• WHAT TO WORK ON
When you reach the line containing "consolidation de colis (1059, 677)" in the entries below, please begin setting down lines exactly, stop only after the last one, and add nothing else.

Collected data

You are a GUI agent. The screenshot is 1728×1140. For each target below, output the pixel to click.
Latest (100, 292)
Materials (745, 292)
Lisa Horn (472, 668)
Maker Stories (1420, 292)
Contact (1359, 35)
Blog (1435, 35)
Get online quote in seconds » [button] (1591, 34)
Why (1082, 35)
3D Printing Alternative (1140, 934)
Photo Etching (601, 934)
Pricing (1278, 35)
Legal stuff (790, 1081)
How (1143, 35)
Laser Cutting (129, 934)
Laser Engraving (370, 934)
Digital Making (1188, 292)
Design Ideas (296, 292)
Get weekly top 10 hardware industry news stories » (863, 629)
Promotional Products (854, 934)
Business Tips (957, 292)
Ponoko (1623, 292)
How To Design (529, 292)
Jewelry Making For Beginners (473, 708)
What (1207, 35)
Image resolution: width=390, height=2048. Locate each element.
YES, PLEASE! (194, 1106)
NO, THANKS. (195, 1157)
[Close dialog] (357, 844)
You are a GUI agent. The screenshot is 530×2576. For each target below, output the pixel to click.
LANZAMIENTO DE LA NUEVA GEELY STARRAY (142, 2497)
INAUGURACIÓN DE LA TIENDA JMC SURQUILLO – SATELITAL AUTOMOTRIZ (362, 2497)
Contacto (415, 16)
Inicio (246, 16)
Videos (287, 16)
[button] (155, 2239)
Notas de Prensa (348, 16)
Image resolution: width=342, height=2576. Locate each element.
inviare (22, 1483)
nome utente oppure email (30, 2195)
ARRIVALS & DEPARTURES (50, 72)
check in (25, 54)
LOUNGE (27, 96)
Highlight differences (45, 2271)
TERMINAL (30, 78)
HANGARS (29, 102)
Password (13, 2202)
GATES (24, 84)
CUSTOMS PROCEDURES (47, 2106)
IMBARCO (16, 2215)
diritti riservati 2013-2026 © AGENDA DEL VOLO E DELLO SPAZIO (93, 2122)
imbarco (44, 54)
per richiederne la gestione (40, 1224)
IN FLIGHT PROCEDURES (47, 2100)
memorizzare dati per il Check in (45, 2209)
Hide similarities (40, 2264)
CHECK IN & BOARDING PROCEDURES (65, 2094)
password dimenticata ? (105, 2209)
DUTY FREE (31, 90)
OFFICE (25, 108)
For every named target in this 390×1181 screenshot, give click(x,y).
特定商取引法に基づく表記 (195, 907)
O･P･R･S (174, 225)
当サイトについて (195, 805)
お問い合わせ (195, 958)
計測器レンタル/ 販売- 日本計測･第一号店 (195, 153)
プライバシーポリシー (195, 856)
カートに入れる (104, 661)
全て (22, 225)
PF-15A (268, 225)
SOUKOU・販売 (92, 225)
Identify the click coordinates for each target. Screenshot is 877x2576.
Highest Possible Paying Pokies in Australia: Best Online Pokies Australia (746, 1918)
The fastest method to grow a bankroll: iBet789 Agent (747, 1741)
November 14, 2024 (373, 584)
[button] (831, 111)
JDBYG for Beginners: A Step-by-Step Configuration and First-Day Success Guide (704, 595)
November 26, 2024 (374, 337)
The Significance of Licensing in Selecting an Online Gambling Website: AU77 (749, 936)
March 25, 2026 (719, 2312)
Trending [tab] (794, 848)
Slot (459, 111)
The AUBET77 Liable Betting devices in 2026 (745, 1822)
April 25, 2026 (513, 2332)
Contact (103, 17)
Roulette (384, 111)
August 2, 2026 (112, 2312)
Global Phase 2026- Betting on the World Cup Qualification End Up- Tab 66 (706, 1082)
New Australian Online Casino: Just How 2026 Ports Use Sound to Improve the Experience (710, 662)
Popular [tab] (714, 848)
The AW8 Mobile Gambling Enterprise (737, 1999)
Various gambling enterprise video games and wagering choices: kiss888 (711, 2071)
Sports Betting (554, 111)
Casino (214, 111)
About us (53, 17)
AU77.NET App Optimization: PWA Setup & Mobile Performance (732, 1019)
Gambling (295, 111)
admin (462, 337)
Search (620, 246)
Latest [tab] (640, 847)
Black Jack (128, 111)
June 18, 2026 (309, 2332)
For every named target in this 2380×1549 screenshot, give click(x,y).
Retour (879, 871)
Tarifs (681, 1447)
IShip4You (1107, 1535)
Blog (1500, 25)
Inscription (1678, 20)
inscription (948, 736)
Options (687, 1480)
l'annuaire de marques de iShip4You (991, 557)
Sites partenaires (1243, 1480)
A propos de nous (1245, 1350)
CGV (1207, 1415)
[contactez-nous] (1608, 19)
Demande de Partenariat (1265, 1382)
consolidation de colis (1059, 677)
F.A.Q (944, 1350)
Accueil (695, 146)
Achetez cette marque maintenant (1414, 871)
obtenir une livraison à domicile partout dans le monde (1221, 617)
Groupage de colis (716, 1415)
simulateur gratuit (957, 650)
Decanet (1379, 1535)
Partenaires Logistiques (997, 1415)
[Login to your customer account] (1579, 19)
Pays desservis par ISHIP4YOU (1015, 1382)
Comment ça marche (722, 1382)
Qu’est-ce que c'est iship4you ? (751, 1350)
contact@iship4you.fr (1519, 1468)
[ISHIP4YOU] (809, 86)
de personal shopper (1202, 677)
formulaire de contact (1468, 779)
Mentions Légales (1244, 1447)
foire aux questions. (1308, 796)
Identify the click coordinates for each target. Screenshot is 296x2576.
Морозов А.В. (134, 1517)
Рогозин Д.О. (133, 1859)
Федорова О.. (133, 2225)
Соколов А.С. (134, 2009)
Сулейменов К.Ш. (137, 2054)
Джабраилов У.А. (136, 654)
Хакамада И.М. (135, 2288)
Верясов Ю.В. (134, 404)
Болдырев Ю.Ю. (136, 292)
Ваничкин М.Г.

• ANSWER SPACE
consolidation de colis (1059, 677)
F.A.Q (944, 1350)
Accueil (695, 146)
Achetez cette marque maintenant (1414, 871)
obtenir une livraison à domicile partout dans le monde (1221, 617)
Groupage de colis (716, 1415)
simulateur gratuit (957, 650)
Decanet (1379, 1535)
Partenaires Logistiques (997, 1415)
[Login to your customer account] (1579, 19)
Pays desservis par ISHIP4YOU (1015, 1382)
Comment ça marche (722, 1382)
Qu’est-ce que c'est iship4you ? (751, 1350)
contact@iship4you.fr (1519, 1468)
[ISHIP4YOU] (809, 86)
de personal shopper (1202, 677)
formulaire de contact (1468, 779)
Mentions Légales (1244, 1447)
foire aux questions. (1308, 796)
Identify the click coordinates for each target. Screenshot is 296x2576.
Морозов А.В. (134, 1517)
Рогозин Д.О. (133, 1859)
Федорова О.. (133, 2225)
Соколов А.С. (134, 2009)
Сулейменов К.Ш. (137, 2054)
Джабраилов У.А. (136, 654)
Хакамада И.М. (135, 2288)
Верясов Ю.В. (134, 404)
Болдырев Ю.Ю. (136, 292)
Ваничкин М.Г.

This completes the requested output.